What’s driving the UK’s growing obsession with Spooky Season? Photo by Clint Patterson on Unsplash
  • In 2024, Brits spent £776m on Halloween
  • Autumn holds huge marketing and business potential
  • Despite Halloween’s increasing popularity, 44% of Brits still prefer Guy Fawkes Night

My great-grandparents were married in the UK on October 31st 1942. When I was younger, I remember asking my grandmother if it was weird for her parents’ wedding (and subsequent anniversaries) to have been on Halloween. I had visions of an all-black wedding dress, a fashionably wilted bouquet, and pumpkins and skulls central to the décor, in a similar manner to how weddings in late December seem to feature deep red flowers, snow-covered ferns and fur. 
 
The answer was simply ‘no’ because, for much of the 20th century, Halloween wasn’t really considered a thing in the UK. At least it wasn’t the Halloween we know today. 

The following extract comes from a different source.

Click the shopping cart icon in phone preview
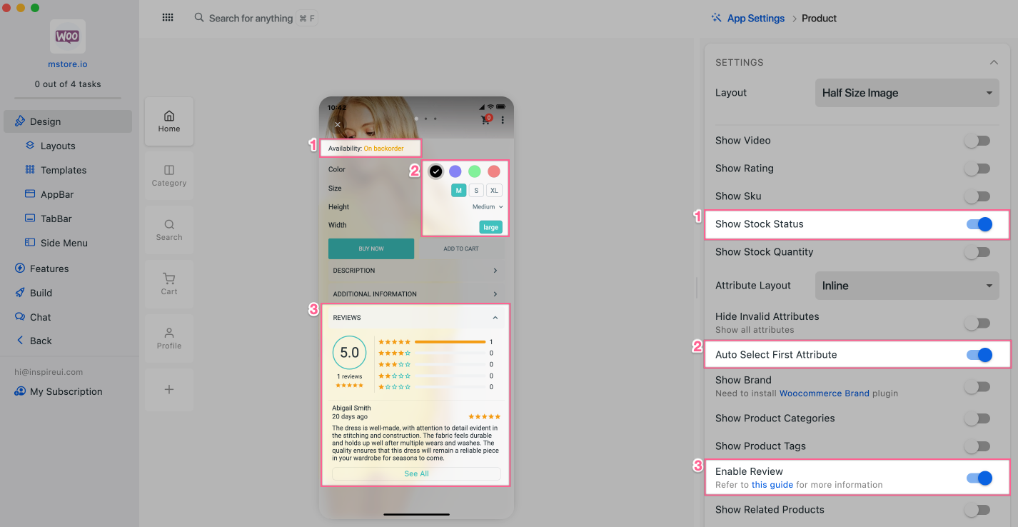The width and height of the screenshot is (1018, 527). (x=486, y=120)

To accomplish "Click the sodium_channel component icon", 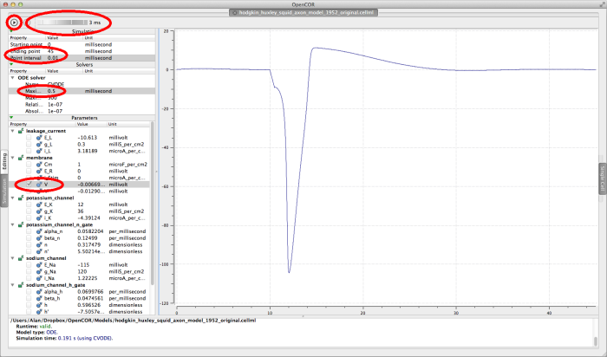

October may now be the time of carving pumpkins, trick-or-treating, dressing up, and scary movies, but the extent to which we celebrate Halloween in the UK now is a relatively modern phenomenon, along with the even more recent commercialisation of the autumn season overall.

Autumn has evolved into a sort of pre-Christmas commercial festive period. As soon as we breach late-August, shops are selling cosy autumn products so we can adorn our homes with plush pumpkins, wreaths made of twine, and pumpkin spice candles – all perfect for us to cosy up on our sofas under a thick woollen blanket and binge-watch overly romanticised autumnal TV shows such as Gilmore Girls.

As such, autumn has become big business. Countryside tours are marketed as must-do seasonal activities, and pumpkin patches have become increasingly popular. So much so that, in a bizarrely backwards move, in 2024, farmers had to buy-in pumpkins from wholesalers to ensure their fields were full enough in time for an expectant public.

And that all leads up to Halloween, with carved pumpkins, trips to haunted houses and horror mazes, and spooky bric-a-brac scattered around our living rooms. Research from personal finance platform Finder estimates UK Halloween spending for 2024 to be around £776million. According to market research and intelligence firm Mintel, spending was £230million in 2013. That’s an increase of more than 237% in just over 10 years.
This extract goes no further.